Some days, I feel like a stranger in my own skin. Like I’m watching myself live from outside my body, trying to guess what she needs—hoping I get it right. I carry tension in my shoulders, a storm in my chest, and a jaw that stays clenched until I remember to let go. My stomach knots up before my thoughts even catch up. I fidget. I adjust my clothes. I check reflections I didn’t ask for, looking for proof that I’m enough—or at least passable.
It’s exhausting, managing a body that feels both mine and not.
But I’m learning to soften.
I’m learning to talk to myself like someone I love. To place a hand over my heart and whisper, “You’re okay. You’re safe. I’ve got you.” Even if I don’t fully believe it yet. I’m learning to meet myself where I am—anxious, tired, bloated, beautiful, healing—and say, “Still showing up. Still going.”
Some days that love comes out quiet. A stretch when I’d rather curl up. A smoothie that tastes like dessert but has spinach in it—because, balance. Wearing the soft shirt, the loose pants, the comfy socks. Letting myself rest without earning it.

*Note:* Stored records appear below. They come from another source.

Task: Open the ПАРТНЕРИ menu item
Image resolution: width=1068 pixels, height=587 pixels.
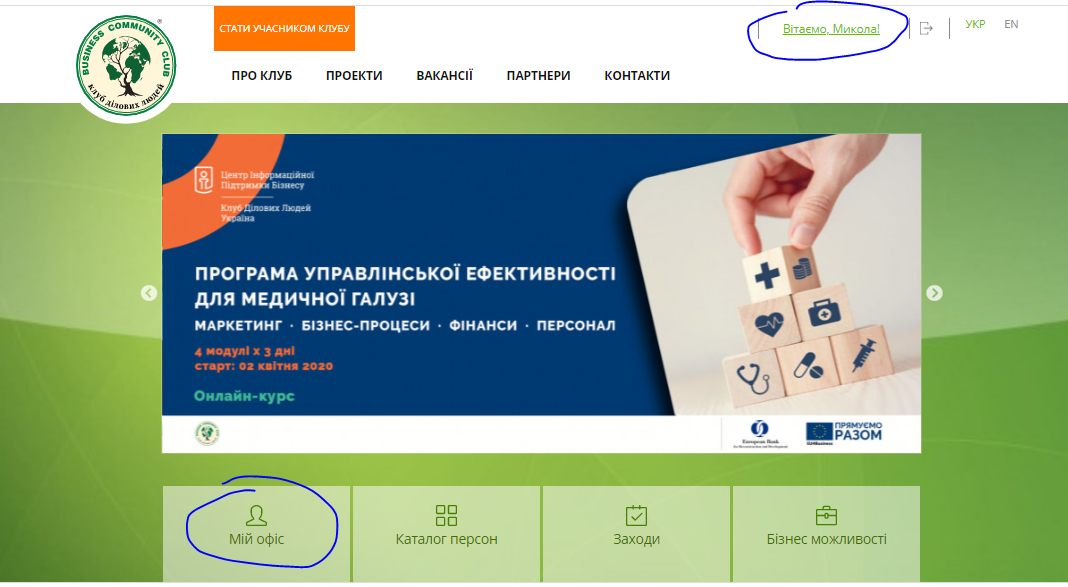Action: tap(539, 76)
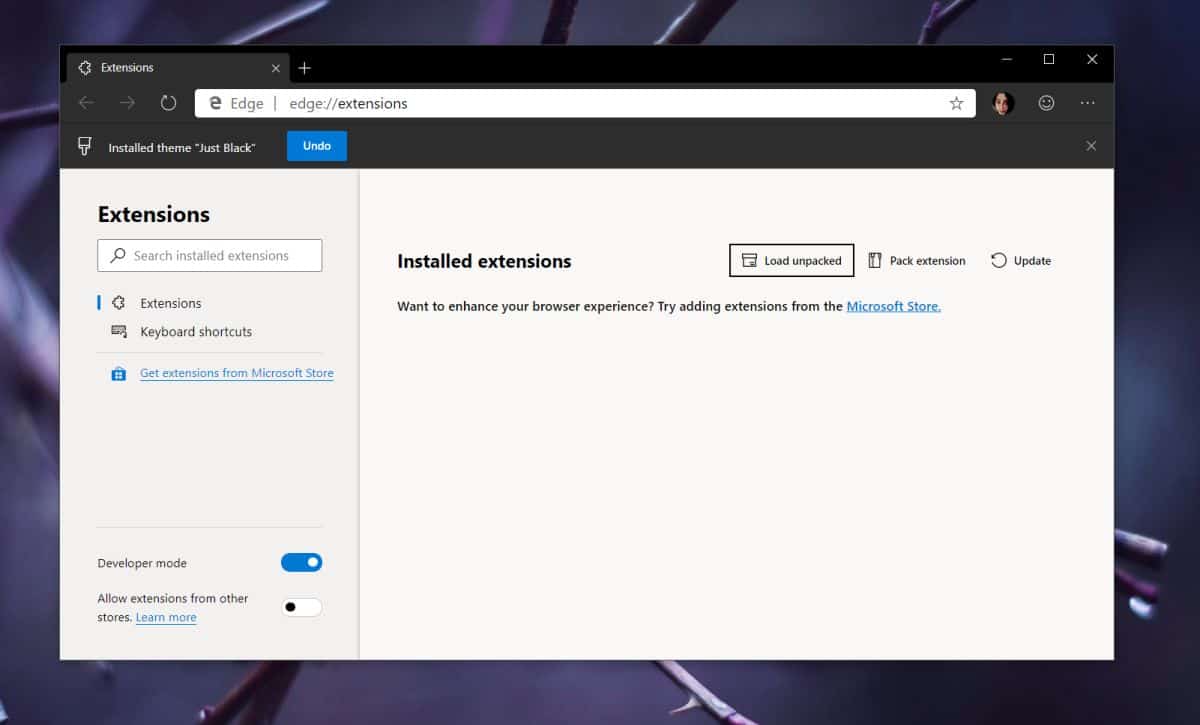Click the Microsoft Store bag icon in sidebar
The width and height of the screenshot is (1200, 725).
(119, 372)
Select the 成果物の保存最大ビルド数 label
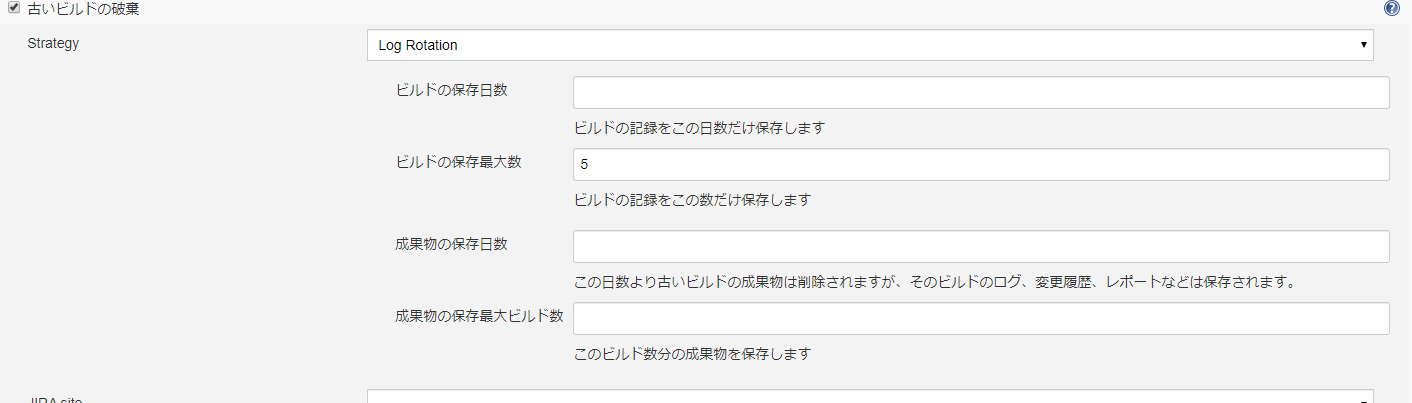The height and width of the screenshot is (403, 1412). coord(479,316)
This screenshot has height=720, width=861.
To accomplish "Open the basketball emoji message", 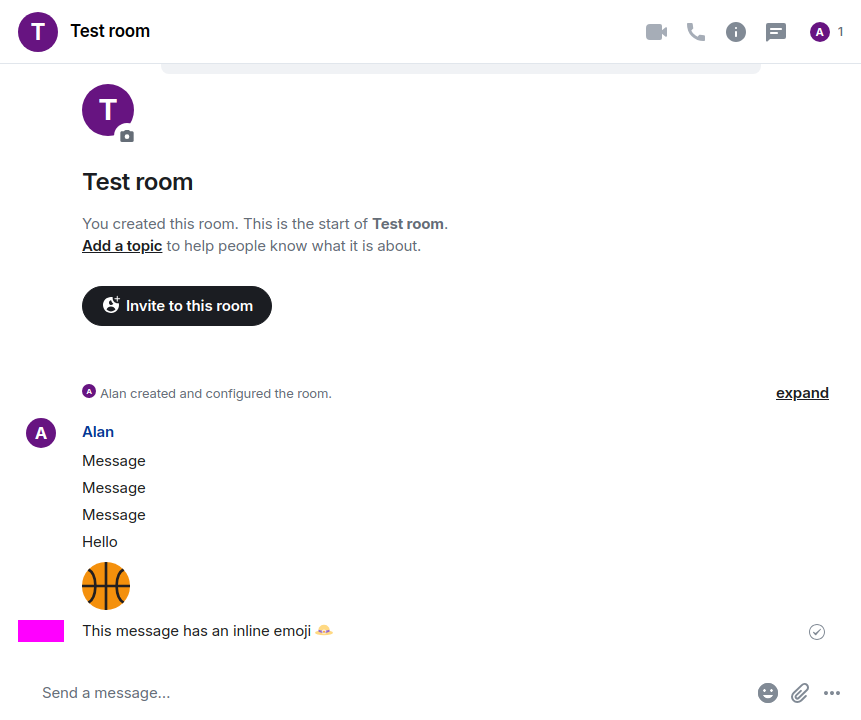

And some days that love sounds like humor. Like, “Okay, dramatic. You’re bloated, not broken.” Or, “Look at you—an anxious gremlin in cute shoes, still making it happen.” Because if I can’t always be kind, I can at least be funny. And maybe that’s another kind of kindness too. That counts, I think.
I think about how often I’ve said things to myself I’d never say to someone else. Calling myself lazy for needing rest. Ugly for being real. A failure for not “bouncing back.” I wouldn’t talk to a friend that way. So why has it felt normal to talk to myself like that?
When I feel disconnected from my body, I try to come back to it—not to fix it, but to be in it. A walk. A warm shower. A deep breath. A soft blanket. Stillness is hard when you’ve spent most of your life bracing for impact, but I’m learning that it’s not something I have to earn.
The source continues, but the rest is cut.